The College is aware of the issues surrounding ‘Orphan Medicines’ (medicines for orphan diseases).  Such medicines receive special treatment during the European Medicines Agency (EMA) registration process and are granted longer periods of exclusivity and patent protection than ‘normal’ medicines.  They are often very costly.   This poses the question as to whether the use of scarce resource on very expensive medicines is appropriate when this could result in a considerable loss of overall health gain to the Scottish population.

Individual Patient Treatment Request (IPTR)

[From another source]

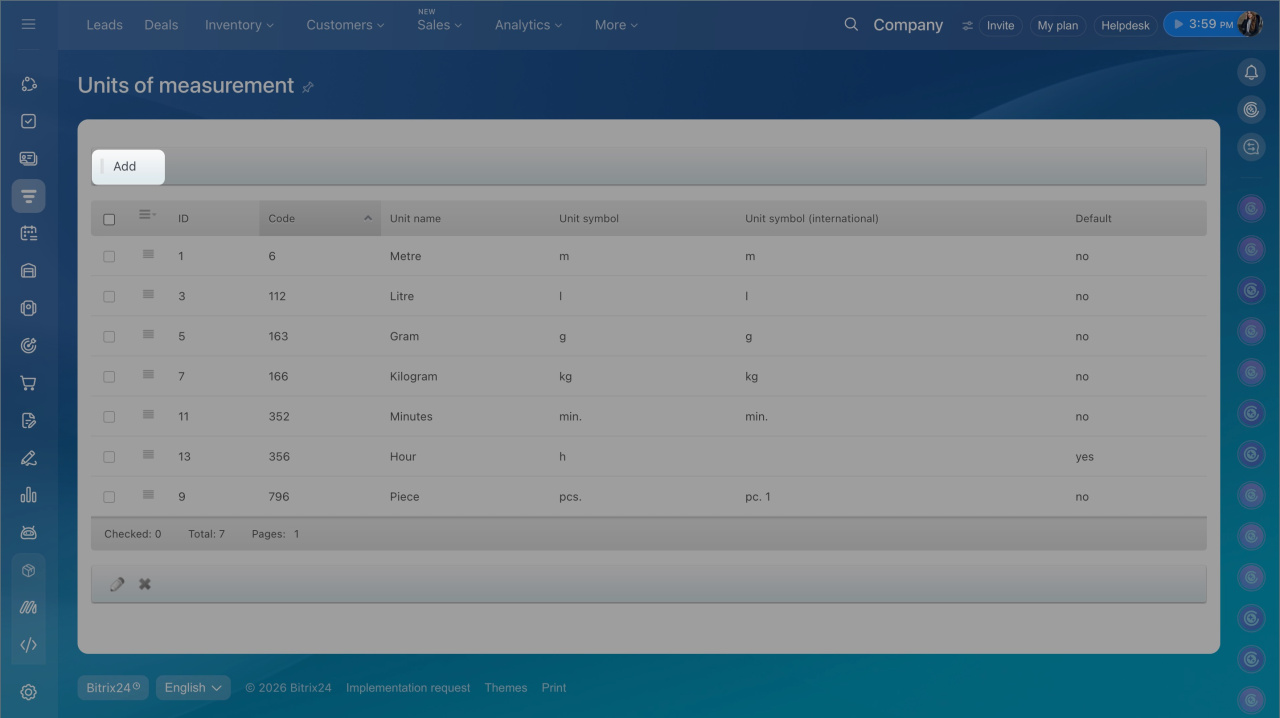Open the Leads menu item
Viewport: 1280px width, 718px height.
(104, 25)
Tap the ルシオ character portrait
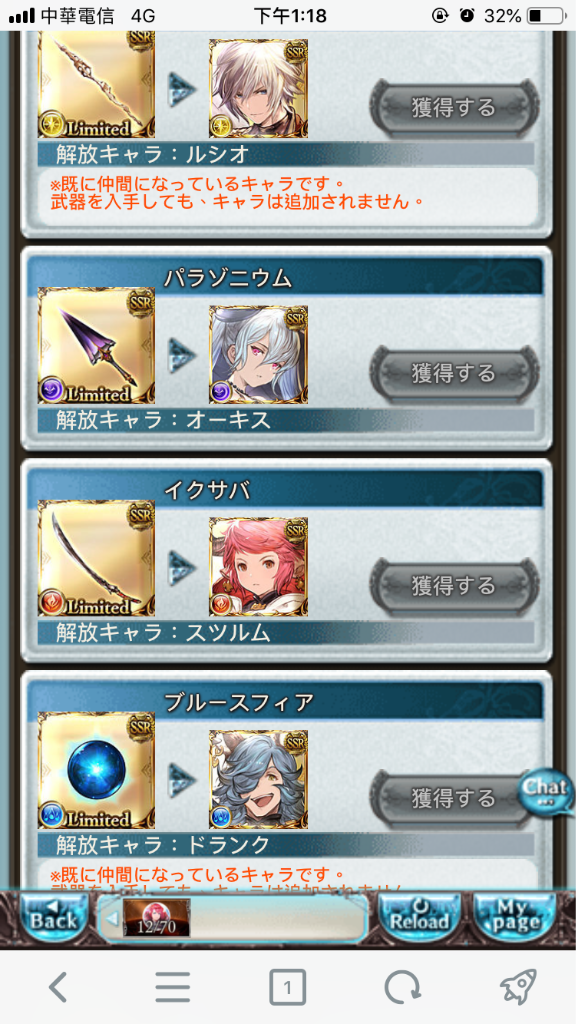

Concern has been expressed about the Individual Patient Treatment Request (IPTR) process within NHS Scotland.  The College supports the process in principle, recognising that all patients are individuals and that SMC (and other) guidance may not always apply to the situation of an individual patient.  Clinicians are well-used to individualising patient treatment and so identifying those patients to whom prevailing SMC advice should not apply is an extension of routine practice.  The issue at stake is whether the individual patient in question is likely to derive substantially more benefit from a treatment than the average patient (the basis on which SMC advice is founded).  If the answer is ‘Yes’ then use of a ‘not recommended’ medicine may be appropriate – if the answer is ‘No’ then the question would be why national advice should not apply in the particular case.  It is right that the issue should be confined to additional clinical benefit anticipated from the medicine and that other possible reasons to specially favour an individual patient should generally not apply.

IPTR panels have a responsibility not simply to consider the special interests of the patient whose case is being made but also the interests of other patients whose care or treatment would be adversely affected if resources were used to treat the individual case.  The College believes that this balance is best achieved by having the relevant specialist (± patient) make the case to a panel of non-specialists, who can consider the case and the wider ramifications.

The IPTR process will inevitably lead to different decisions being made by different panels as the particular circumstances of individual patients will vary – this is as it should be in a flexible and responsive system.  The College believes it would be good practice for Health Boards to share the decisions made by IPTR panels to minimise differences in decision-making processes and criteria between different Boards, accepting, as above, that individual decisions will differ.

Summary

Overall, the College believes that Scotland is well served by the processes in place to control access to new medicines.  Unregulated access could distort prescribing and actually reduce overall health benefits.  If there is ongoing concern that some decisions about new medicines are not what Scottish society would wish to see, then the College believes that it is the underpinning decision-making framework, rather than the technology assessment processes of SMC, which needs to be discussed, debated, researched and, perhaps, modified.

i NICE Citizens Council: The Citizens Council provides NICE with a public perspective on overarching moral and ethical issues that NICE has to take account of when producing guidance.